What is being asked:
For this exercise, print only the lines from the one containing "Task: Click the Szerző" through the end of the material below, exactly as given.

─── Records to use

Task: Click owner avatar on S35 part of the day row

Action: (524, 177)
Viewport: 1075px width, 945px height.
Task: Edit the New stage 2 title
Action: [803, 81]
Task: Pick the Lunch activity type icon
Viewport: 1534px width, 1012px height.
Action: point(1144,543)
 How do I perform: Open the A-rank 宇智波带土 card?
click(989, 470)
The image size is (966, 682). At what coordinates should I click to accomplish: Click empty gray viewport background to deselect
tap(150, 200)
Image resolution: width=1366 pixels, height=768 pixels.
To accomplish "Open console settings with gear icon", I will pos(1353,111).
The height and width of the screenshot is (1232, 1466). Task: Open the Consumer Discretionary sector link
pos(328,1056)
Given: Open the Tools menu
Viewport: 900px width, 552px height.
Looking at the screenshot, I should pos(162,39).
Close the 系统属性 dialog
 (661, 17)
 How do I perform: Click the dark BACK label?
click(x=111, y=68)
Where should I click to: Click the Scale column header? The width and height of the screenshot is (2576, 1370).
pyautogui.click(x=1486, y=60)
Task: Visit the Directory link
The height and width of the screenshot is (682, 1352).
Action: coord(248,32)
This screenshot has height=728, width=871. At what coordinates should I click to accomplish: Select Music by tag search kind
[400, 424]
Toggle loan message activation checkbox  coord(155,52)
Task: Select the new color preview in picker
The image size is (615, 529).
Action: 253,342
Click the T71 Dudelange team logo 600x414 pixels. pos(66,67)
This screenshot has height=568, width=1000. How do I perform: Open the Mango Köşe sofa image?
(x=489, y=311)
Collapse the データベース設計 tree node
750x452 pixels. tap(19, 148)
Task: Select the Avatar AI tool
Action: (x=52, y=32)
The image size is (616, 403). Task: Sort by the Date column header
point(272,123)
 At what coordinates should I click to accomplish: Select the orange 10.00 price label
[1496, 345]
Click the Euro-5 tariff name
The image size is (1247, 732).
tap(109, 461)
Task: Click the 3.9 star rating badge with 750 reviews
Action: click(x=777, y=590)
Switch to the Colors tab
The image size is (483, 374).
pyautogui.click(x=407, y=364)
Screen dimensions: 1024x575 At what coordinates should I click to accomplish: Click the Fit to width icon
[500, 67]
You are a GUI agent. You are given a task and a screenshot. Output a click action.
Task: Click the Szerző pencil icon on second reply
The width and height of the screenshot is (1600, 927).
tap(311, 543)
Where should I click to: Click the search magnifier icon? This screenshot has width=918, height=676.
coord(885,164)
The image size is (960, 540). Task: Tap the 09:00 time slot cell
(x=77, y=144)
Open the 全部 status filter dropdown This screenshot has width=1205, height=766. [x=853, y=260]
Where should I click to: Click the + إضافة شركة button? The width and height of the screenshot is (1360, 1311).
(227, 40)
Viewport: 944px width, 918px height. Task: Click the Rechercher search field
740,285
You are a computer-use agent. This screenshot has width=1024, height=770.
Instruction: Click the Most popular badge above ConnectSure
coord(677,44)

──────

Reply:
Task: Click the Szerző pencil icon on second reply
The width and height of the screenshot is (1600, 927).
tap(311, 543)
Where should I click to: Click the search magnifier icon? This screenshot has width=918, height=676.
coord(885,164)
The image size is (960, 540). Task: Tap the 09:00 time slot cell
(x=77, y=144)
Open the 全部 status filter dropdown This screenshot has width=1205, height=766. [x=853, y=260]
Where should I click to: Click the + إضافة شركة button? The width and height of the screenshot is (1360, 1311).
(227, 40)
Viewport: 944px width, 918px height. Task: Click the Rechercher search field
740,285
You are a computer-use agent. This screenshot has width=1024, height=770.
Instruction: Click the Most popular badge above ConnectSure
coord(677,44)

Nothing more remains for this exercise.